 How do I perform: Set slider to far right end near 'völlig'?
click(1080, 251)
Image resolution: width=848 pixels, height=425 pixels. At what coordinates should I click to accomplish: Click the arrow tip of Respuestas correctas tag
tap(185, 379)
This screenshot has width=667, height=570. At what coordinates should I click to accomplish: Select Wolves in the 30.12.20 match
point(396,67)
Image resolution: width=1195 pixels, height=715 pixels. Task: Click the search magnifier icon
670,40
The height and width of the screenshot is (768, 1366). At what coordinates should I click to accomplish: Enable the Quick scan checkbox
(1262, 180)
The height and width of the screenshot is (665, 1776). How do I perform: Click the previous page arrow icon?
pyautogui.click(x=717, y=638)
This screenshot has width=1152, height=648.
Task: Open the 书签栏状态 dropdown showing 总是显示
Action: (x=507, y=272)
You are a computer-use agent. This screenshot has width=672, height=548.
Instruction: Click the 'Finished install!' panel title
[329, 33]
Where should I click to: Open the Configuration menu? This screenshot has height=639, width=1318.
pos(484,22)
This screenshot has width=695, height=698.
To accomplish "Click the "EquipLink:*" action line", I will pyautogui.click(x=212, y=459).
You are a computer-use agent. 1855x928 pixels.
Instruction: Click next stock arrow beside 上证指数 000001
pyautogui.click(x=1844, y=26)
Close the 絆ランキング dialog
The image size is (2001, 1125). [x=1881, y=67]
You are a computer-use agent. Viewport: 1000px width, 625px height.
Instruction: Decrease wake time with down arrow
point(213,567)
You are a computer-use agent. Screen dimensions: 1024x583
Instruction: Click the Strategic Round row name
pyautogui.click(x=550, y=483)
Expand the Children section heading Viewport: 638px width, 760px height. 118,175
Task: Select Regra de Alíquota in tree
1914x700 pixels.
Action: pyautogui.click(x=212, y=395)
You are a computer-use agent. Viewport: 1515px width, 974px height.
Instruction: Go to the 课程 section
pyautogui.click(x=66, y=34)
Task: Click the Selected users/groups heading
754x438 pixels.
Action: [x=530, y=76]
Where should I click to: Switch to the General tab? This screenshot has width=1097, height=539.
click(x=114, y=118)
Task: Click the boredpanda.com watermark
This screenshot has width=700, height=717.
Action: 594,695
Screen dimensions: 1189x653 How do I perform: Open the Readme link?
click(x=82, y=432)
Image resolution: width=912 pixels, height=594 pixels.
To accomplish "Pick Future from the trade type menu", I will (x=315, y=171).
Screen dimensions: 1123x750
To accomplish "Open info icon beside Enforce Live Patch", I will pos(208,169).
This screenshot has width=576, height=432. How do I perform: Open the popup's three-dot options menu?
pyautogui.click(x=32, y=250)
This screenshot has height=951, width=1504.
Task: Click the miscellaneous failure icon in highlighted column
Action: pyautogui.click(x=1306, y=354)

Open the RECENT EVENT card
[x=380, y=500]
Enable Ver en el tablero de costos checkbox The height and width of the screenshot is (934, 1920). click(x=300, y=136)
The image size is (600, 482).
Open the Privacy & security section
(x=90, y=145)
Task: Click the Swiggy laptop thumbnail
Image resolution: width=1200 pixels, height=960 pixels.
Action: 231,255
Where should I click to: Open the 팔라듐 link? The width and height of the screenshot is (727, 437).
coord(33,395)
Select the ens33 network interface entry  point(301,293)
_ _ _ _
Set down each entry again, exactly as written.

 How do I perform: Set slider to far right end near 'völlig'?
click(1080, 251)
Image resolution: width=848 pixels, height=425 pixels. At what coordinates should I click to accomplish: Click the arrow tip of Respuestas correctas tag
tap(185, 379)
This screenshot has width=667, height=570. At what coordinates should I click to accomplish: Select Wolves in the 30.12.20 match
point(396,67)
Image resolution: width=1195 pixels, height=715 pixels. Task: Click the search magnifier icon
670,40
The height and width of the screenshot is (768, 1366). At what coordinates should I click to accomplish: Enable the Quick scan checkbox
(1262, 180)
The height and width of the screenshot is (665, 1776). How do I perform: Click the previous page arrow icon?
pyautogui.click(x=717, y=638)
This screenshot has width=1152, height=648.
Task: Open the 书签栏状态 dropdown showing 总是显示
Action: (x=507, y=272)
You are a computer-use agent. This screenshot has width=672, height=548.
Instruction: Click the 'Finished install!' panel title
[329, 33]
Where should I click to: Open the Configuration menu? This screenshot has height=639, width=1318.
pos(484,22)
This screenshot has width=695, height=698.
To accomplish "Click the "EquipLink:*" action line", I will pyautogui.click(x=212, y=459).
You are a computer-use agent. 1855x928 pixels.
Instruction: Click next stock arrow beside 上证指数 000001
pyautogui.click(x=1844, y=26)
Close the 絆ランキング dialog
The image size is (2001, 1125). [x=1881, y=67]
You are a computer-use agent. Viewport: 1000px width, 625px height.
Instruction: Decrease wake time with down arrow
point(213,567)
You are a computer-use agent. Screen dimensions: 1024x583
Instruction: Click the Strategic Round row name
pyautogui.click(x=550, y=483)
Expand the Children section heading Viewport: 638px width, 760px height. 118,175
Task: Select Regra de Alíquota in tree
1914x700 pixels.
Action: pyautogui.click(x=212, y=395)
You are a computer-use agent. Viewport: 1515px width, 974px height.
Instruction: Go to the 课程 section
pyautogui.click(x=66, y=34)
Task: Click the Selected users/groups heading
754x438 pixels.
Action: [x=530, y=76]
Where should I click to: Switch to the General tab? This screenshot has width=1097, height=539.
click(x=114, y=118)
Task: Click the boredpanda.com watermark
This screenshot has width=700, height=717.
Action: 594,695
Screen dimensions: 1189x653 How do I perform: Open the Readme link?
click(x=82, y=432)
Image resolution: width=912 pixels, height=594 pixels.
To accomplish "Pick Future from the trade type menu", I will (x=315, y=171).
Screen dimensions: 1123x750
To accomplish "Open info icon beside Enforce Live Patch", I will pos(208,169).
This screenshot has width=576, height=432. How do I perform: Open the popup's three-dot options menu?
pyautogui.click(x=32, y=250)
This screenshot has height=951, width=1504.
Task: Click the miscellaneous failure icon in highlighted column
Action: pyautogui.click(x=1306, y=354)

Open the RECENT EVENT card
[x=380, y=500]
Enable Ver en el tablero de costos checkbox The height and width of the screenshot is (934, 1920). click(x=300, y=136)
The image size is (600, 482).
Open the Privacy & security section
(x=90, y=145)
Task: Click the Swiggy laptop thumbnail
Image resolution: width=1200 pixels, height=960 pixels.
Action: 231,255
Where should I click to: Open the 팔라듐 link? The width and height of the screenshot is (727, 437).
coord(33,395)
Select the ens33 network interface entry  point(301,293)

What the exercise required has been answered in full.